Lesson 1 - Flowman Basics

Welcome to the first lesson for learning how to develop data transformation pipelines with Flowman. This first lesson will guide you through the basic core concepts of Flowman and will learn how to use the Flowman command line tools. All lessons will use a subset of a publicly available data set about weather data. This first lesson will only focus on the weather stations metadata and perform a technical format conversion from CSV to Parquet.

1. What to Expect

Objectives

You will understand Flowmans philosophy and development workflow
You will get known to the main entities in Flowman which make up a project
You will learn how to use Flowmans command line tool to execute a project

You can find the full source code of this lesson on GitHub

Description

As described above, this first lesson will perform a technical format conversion. We will read in a CSV file from S3 containing the list of all available weather stations containing attributes like identifiers (WBAN and USAF), a short name, the geolocation etc. We then will simply write this list into the local file system as Parquet files, which are optimized for analytical workloads in Big Data environment.

Processing Steps

So we will perform the following steps:

Read in weather station metadata from CSV file from S3
Write weather station metadata as Parquet files into local file system

2. Core Concepts

Flowman is a sophisticated tool to create data transformation applications using a declarative syntax. Although being based on Apache Spark, Flowman will take care of many low level technical details, so you do not need to be an expert for Apache Spark to be able to successfully implement projects with Flowman.

Flowman adds a layer of abstraction on top of Apache Spark and provides a consistent and flexible entity model for describing all data sources, data sinks and data transformations between them.

3. Project

First Flowman uses the term project to bundle multiple data sources, sinks and transformations into a single package. As we will see, you can have multiple data transformation pipelines in a single project.

3.1 project.yml

The entry point of each Flowman project is a project.yml file, which contains project metadata like a project name, an optional project version. The main information in a project.yml file simply is a list of subdirectories containing the source code as additional YAML files containing all entity descriptions. The YAML files inside subdirectories will be read by Flowman and deserialized to a logical entity model.

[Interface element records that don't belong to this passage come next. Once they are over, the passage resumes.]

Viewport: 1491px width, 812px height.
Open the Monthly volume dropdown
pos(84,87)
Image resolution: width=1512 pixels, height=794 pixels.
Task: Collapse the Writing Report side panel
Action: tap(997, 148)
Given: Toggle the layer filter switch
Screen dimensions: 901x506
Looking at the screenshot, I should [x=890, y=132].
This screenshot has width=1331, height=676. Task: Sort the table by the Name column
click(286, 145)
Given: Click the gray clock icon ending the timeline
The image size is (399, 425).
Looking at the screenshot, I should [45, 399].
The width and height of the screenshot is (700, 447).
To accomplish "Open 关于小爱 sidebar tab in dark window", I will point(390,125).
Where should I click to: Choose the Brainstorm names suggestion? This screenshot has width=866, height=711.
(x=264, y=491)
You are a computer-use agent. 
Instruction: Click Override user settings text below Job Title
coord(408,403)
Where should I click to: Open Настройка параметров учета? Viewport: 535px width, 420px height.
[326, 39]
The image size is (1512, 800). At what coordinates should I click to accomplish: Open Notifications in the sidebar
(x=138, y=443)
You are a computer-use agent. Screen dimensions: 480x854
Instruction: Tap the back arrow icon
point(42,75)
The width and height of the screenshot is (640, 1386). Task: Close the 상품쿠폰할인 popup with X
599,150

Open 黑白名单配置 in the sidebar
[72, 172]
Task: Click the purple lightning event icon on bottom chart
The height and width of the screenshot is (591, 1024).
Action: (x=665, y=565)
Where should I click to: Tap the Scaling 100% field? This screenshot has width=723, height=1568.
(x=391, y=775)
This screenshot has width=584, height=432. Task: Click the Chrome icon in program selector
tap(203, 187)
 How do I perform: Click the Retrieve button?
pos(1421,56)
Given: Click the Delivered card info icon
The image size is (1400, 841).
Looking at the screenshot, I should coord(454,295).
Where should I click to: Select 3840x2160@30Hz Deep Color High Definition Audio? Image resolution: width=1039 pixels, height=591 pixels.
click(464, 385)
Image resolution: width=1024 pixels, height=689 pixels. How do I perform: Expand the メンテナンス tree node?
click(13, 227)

It is completely up to you how you want to organize all YAML files in subdirectories. In this tutorial, we simply use separate subdirectories for different entity types. For example all relations (which describe data sources and data sinks) will be stored in a model subdirectory, all mappings (which describe the data transformations) are stored in a mapping subdirectory and so on.

# The project name is mandatory
name: "weather"
# Optionally you can provide a project version
version: "1.0"
# Optionally you can provide a description
description: "
    This is a simple but very comprehensive example project for Flowman using publicly available weather data.
    The project will demonstrate many features of Flowman, like reading and writing data, performing data transformations,
    joining, filtering and aggregations. The project will also create a meaningful documentation containing data quality
    tests.
  "

# The following modules simply contain a list of subdirectories containing YAML files containing all entities
modules:
  # All relations describing data sources and sinks are stored in the "model" subdirectory 
  - model
  # Data transformations (mappings) are stored in the "mapping" subdirectory
  - mapping
  # Build targets go into the "target" directory
  - target
  # Build jobs bundling multiple targets go into the "job" directory
  - job
  # All configurations go into the "config" directory
  - config

3.2 Configuration & Environment

Configuration

Apache Spark and Flowman might require some configurations, for example access keys to S3, proxy settings and so on. These are set in a config section, and are best kept in a central file. These Spark/Hadoop specific configuration properties are documented on the Spark homepage, while additional Flowman specific settings are documented in the Flowman documentation.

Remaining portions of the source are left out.